ENTRIES SUPPLIED section start

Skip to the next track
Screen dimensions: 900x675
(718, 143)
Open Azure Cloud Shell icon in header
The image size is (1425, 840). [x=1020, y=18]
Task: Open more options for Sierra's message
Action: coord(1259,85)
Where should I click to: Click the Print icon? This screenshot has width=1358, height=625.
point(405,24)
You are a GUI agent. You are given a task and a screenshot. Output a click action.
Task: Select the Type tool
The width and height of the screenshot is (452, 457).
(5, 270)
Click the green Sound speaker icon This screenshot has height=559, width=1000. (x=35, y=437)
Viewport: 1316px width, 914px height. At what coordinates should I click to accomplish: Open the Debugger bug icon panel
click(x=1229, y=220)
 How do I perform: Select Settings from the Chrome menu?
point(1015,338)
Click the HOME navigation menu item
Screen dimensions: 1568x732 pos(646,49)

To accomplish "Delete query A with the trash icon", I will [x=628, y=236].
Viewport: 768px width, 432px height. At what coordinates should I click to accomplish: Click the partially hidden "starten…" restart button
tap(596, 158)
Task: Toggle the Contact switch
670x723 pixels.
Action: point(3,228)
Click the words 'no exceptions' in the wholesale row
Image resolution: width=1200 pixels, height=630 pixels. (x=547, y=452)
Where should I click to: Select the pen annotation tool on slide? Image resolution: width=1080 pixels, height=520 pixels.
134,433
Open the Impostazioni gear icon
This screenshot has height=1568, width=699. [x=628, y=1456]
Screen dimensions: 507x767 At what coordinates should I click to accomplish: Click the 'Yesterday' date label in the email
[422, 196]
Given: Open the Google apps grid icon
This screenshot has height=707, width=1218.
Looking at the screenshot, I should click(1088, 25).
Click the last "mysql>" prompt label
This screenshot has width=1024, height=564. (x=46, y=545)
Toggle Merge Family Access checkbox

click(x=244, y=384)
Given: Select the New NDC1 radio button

ENTRIES SUPPLIED section end

Output each entry exactly as written, leaving none out.

**FINISHED EXERCISE:**
Skip to the next track
Screen dimensions: 900x675
(718, 143)
Open Azure Cloud Shell icon in header
The image size is (1425, 840). [x=1020, y=18]
Task: Open more options for Sierra's message
Action: coord(1259,85)
Where should I click to: Click the Print icon? This screenshot has width=1358, height=625.
point(405,24)
You are a GUI agent. You are given a task and a screenshot. Output a click action.
Task: Select the Type tool
The width and height of the screenshot is (452, 457).
(5, 270)
Click the green Sound speaker icon This screenshot has height=559, width=1000. (x=35, y=437)
Viewport: 1316px width, 914px height. At what coordinates should I click to accomplish: Open the Debugger bug icon panel
click(x=1229, y=220)
 How do I perform: Select Settings from the Chrome menu?
point(1015,338)
Click the HOME navigation menu item
Screen dimensions: 1568x732 pos(646,49)

To accomplish "Delete query A with the trash icon", I will [x=628, y=236].
Viewport: 768px width, 432px height. At what coordinates should I click to accomplish: Click the partially hidden "starten…" restart button
tap(596, 158)
Task: Toggle the Contact switch
670x723 pixels.
Action: point(3,228)
Click the words 'no exceptions' in the wholesale row
Image resolution: width=1200 pixels, height=630 pixels. (x=547, y=452)
Where should I click to: Select the pen annotation tool on slide? Image resolution: width=1080 pixels, height=520 pixels.
134,433
Open the Impostazioni gear icon
This screenshot has height=1568, width=699. [x=628, y=1456]
Screen dimensions: 507x767 At what coordinates should I click to accomplish: Click the 'Yesterday' date label in the email
[422, 196]
Given: Open the Google apps grid icon
This screenshot has height=707, width=1218.
Looking at the screenshot, I should click(1088, 25).
Click the last "mysql>" prompt label
This screenshot has width=1024, height=564. (x=46, y=545)
Toggle Merge Family Access checkbox

click(x=244, y=384)
Given: Select the New NDC1 radio button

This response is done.